● **Aim of the exercise**: What lines of the data below hold the string "This"? Copy each one out.

● **Supplied records**:
--*--

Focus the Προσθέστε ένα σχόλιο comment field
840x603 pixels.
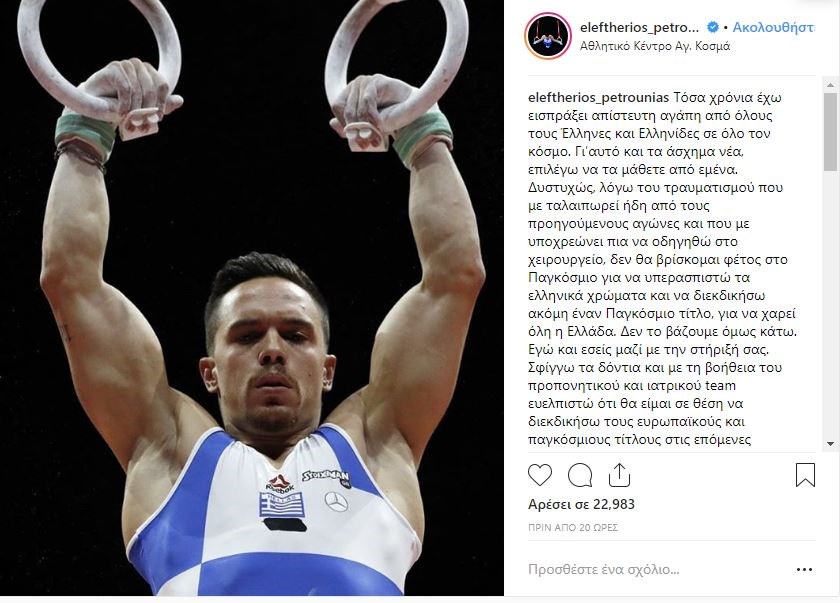click(656, 569)
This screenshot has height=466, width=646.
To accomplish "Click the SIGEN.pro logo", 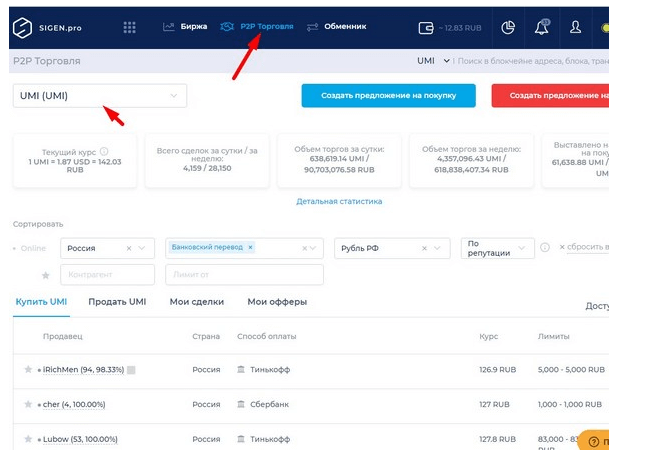I will click(x=50, y=27).
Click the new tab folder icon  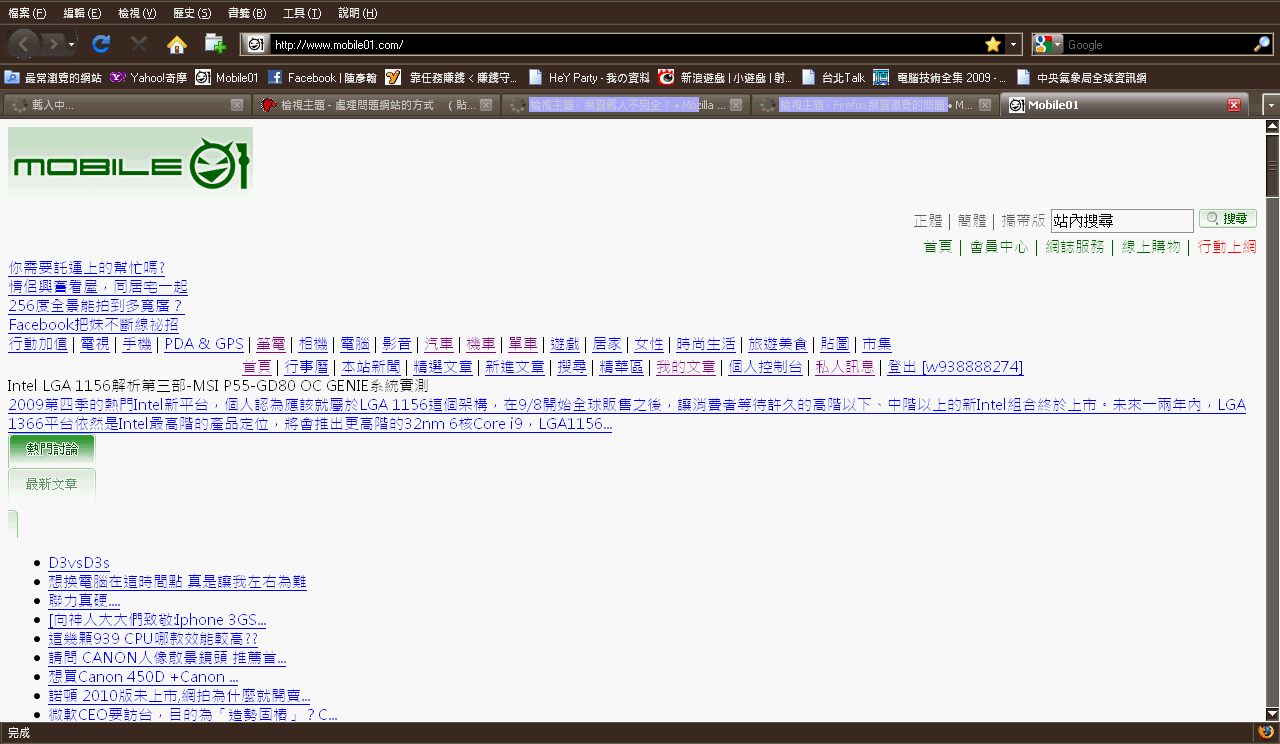click(215, 44)
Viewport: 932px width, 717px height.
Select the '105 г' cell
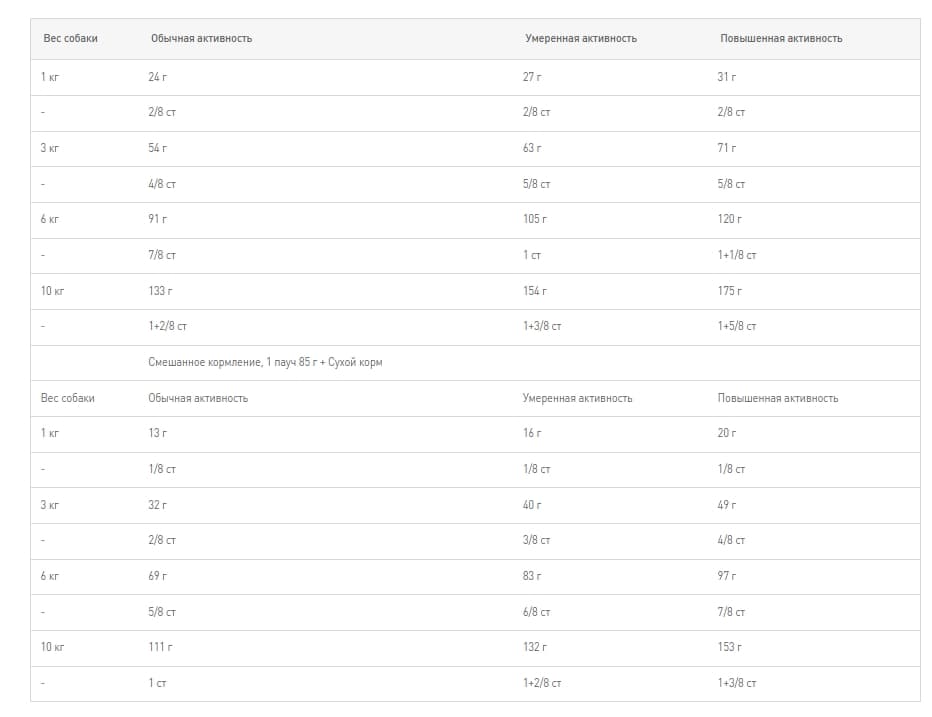click(535, 219)

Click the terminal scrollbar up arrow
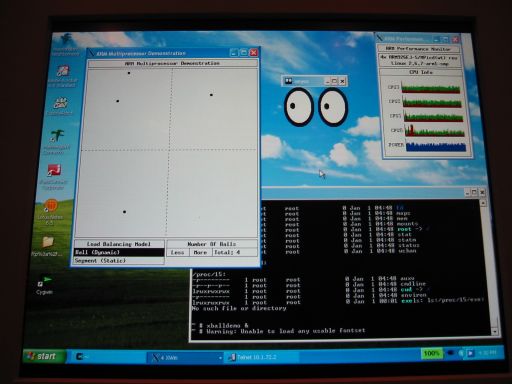pyautogui.click(x=483, y=203)
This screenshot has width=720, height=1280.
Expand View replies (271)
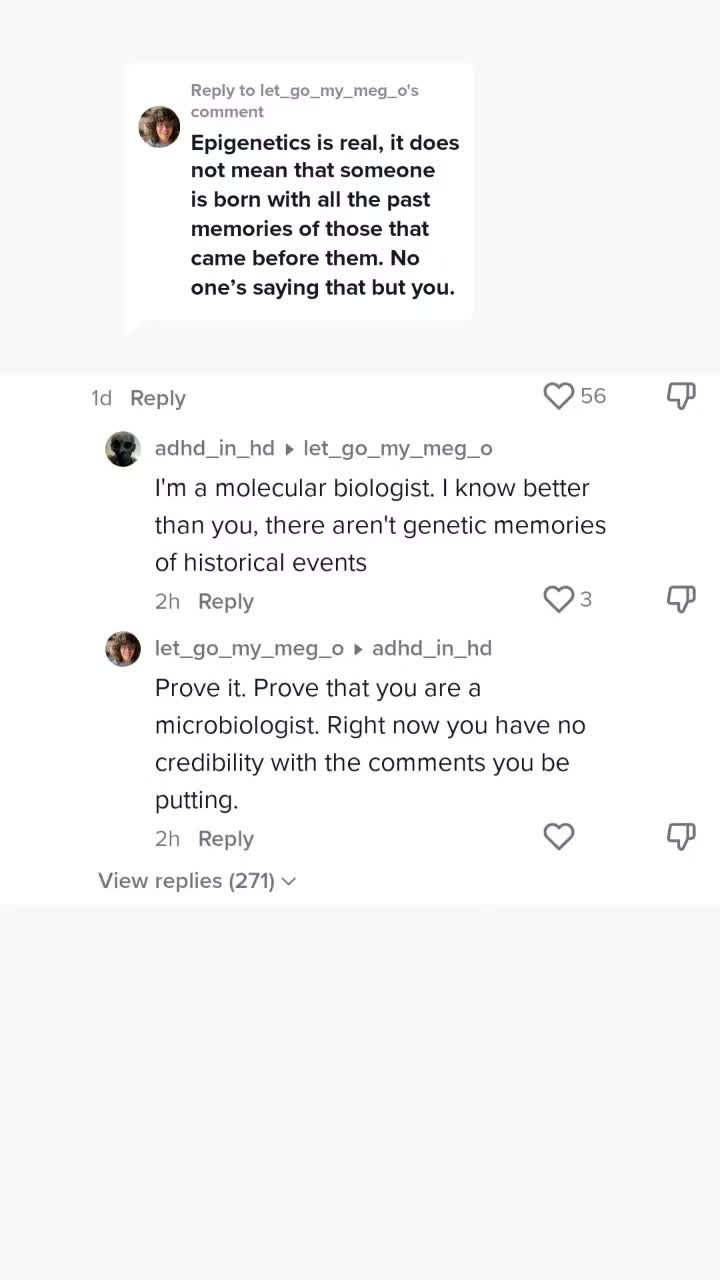click(197, 881)
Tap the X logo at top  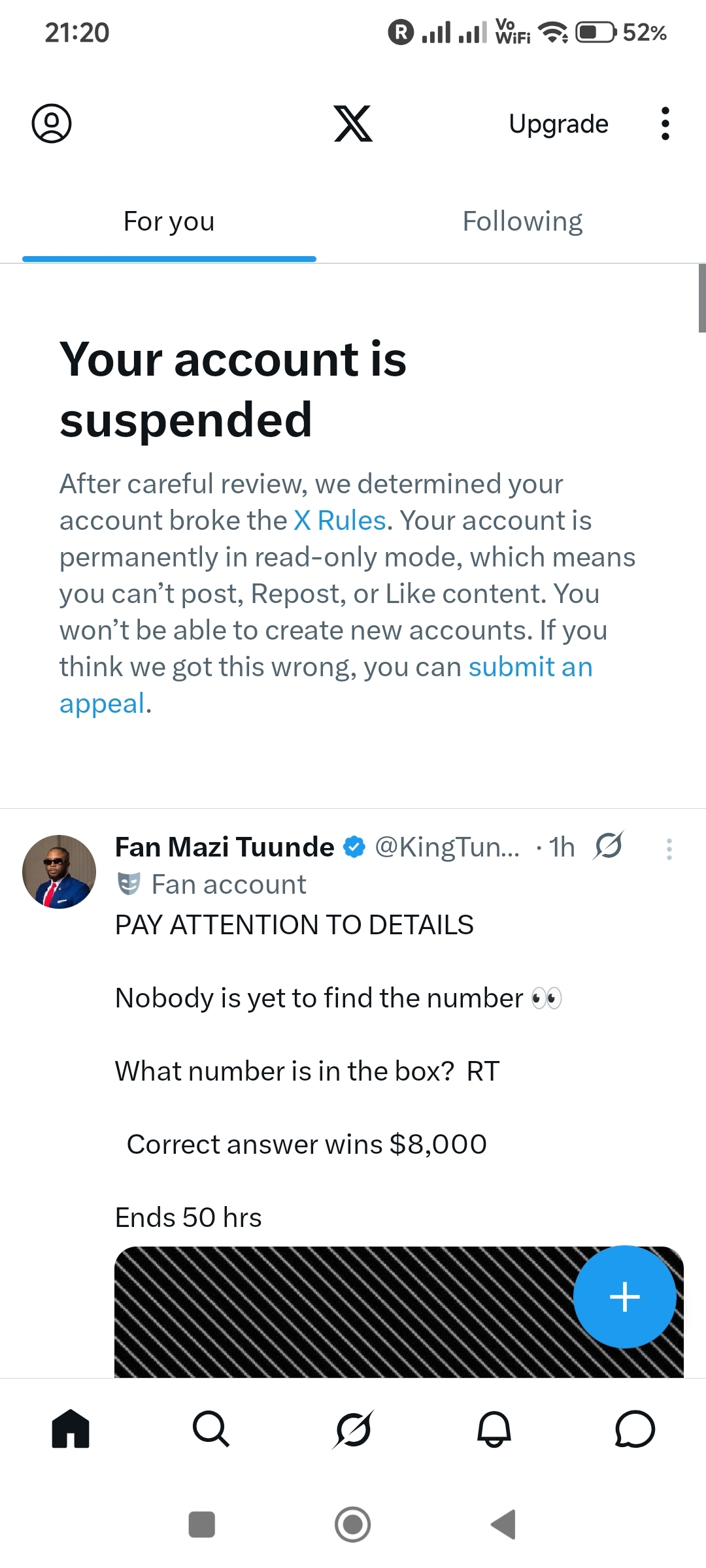[353, 123]
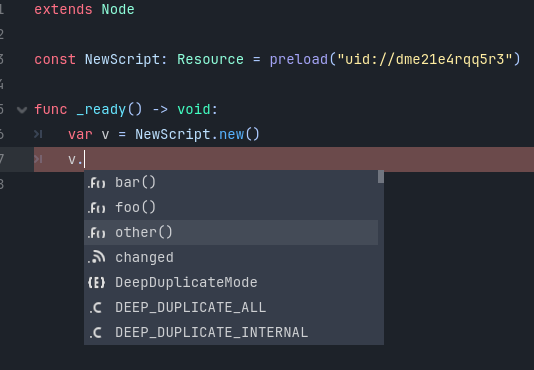The width and height of the screenshot is (534, 370).
Task: Insert the changed signal completion
Action: tap(231, 258)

--*--

● **Answer to the problem**:
This screenshot has height=466, width=646.
This screenshot has width=720, height=1280.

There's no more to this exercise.